#### Short exercise
Transcribe all of the data below line for line, leaving the pictures out.

start

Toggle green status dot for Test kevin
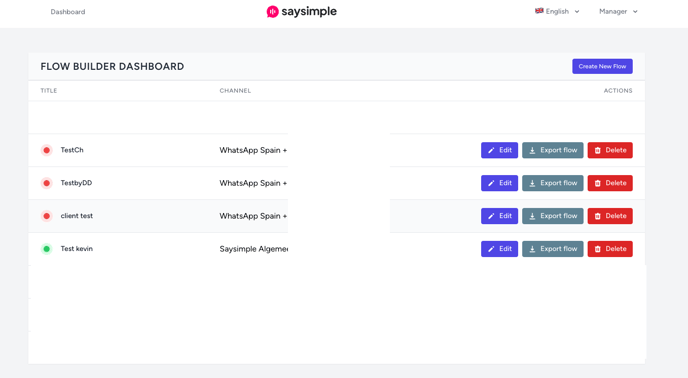Screen dimensions: 688x378 click(x=47, y=249)
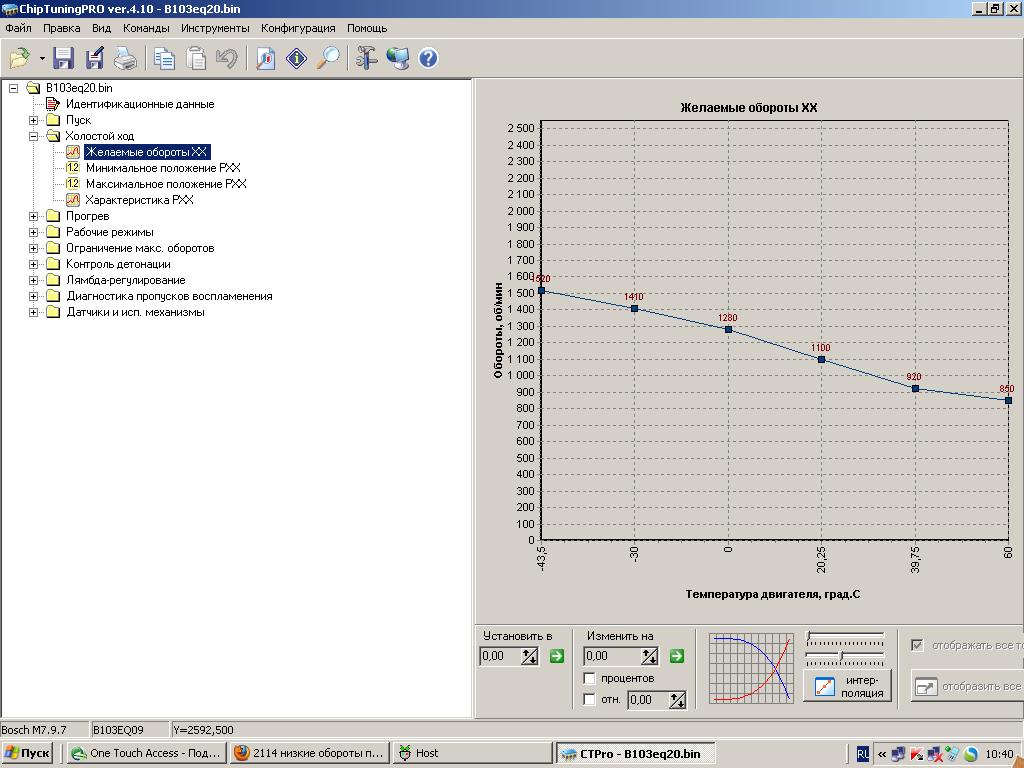The width and height of the screenshot is (1024, 768).
Task: Click the save floppy disk icon
Action: [64, 59]
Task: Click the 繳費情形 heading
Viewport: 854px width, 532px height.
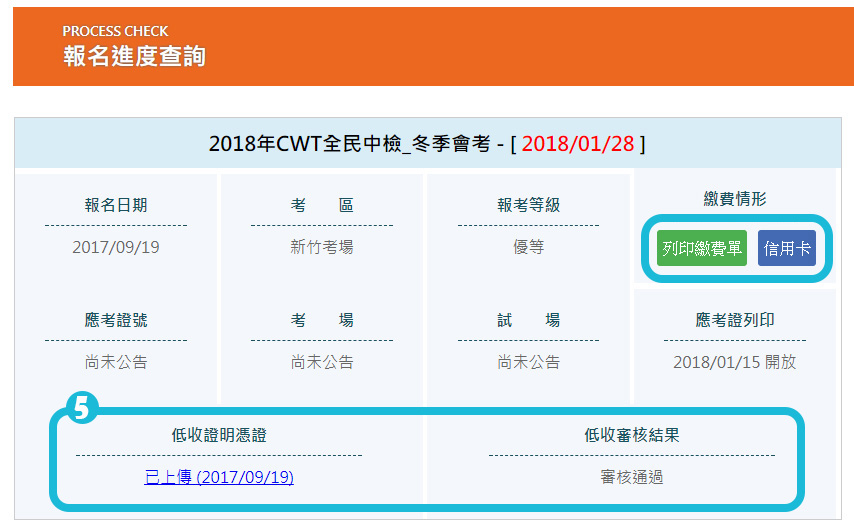Action: pos(735,199)
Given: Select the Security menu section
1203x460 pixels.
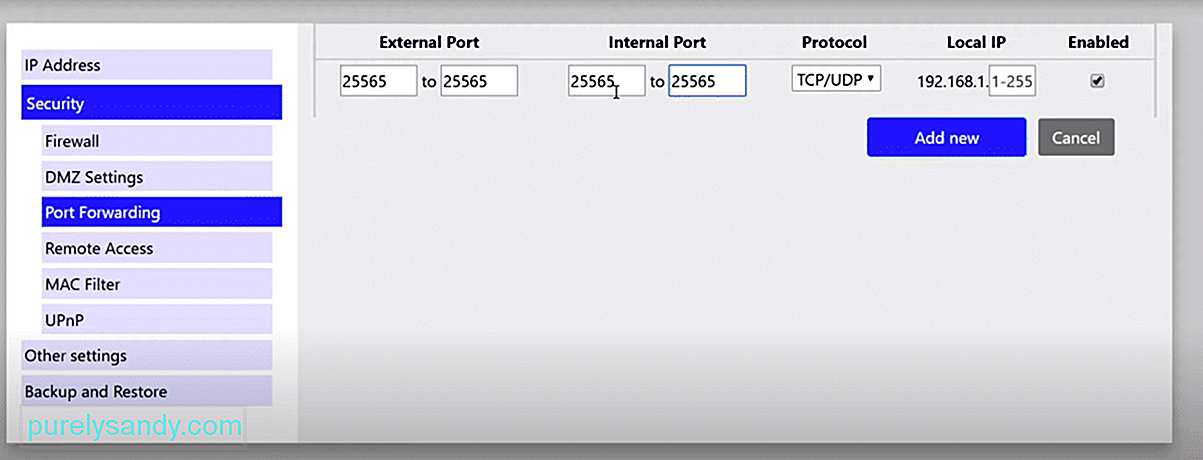Looking at the screenshot, I should [x=152, y=103].
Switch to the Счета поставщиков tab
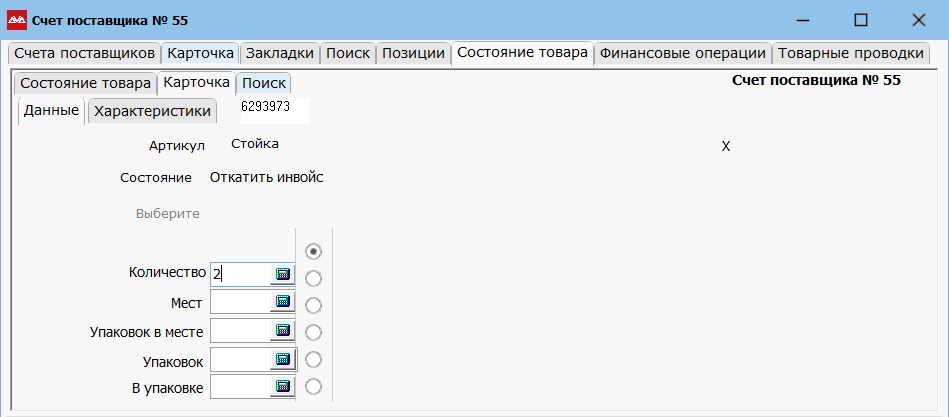Viewport: 949px width, 417px height. [x=85, y=53]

end

#### Task result
Toggle green status dot for Test kevin
Screen dimensions: 688x378 click(x=47, y=249)
The width and height of the screenshot is (1024, 768).
Task: Click the save floppy disk icon
Action: [64, 59]
Task: Click the 繳費情形 heading
Viewport: 854px width, 532px height.
Action: pos(735,199)
Given: Select the Security menu section
1203x460 pixels.
Looking at the screenshot, I should [x=152, y=103].
Switch to the Счета поставщиков tab
Viewport: 949px width, 417px height. [x=85, y=53]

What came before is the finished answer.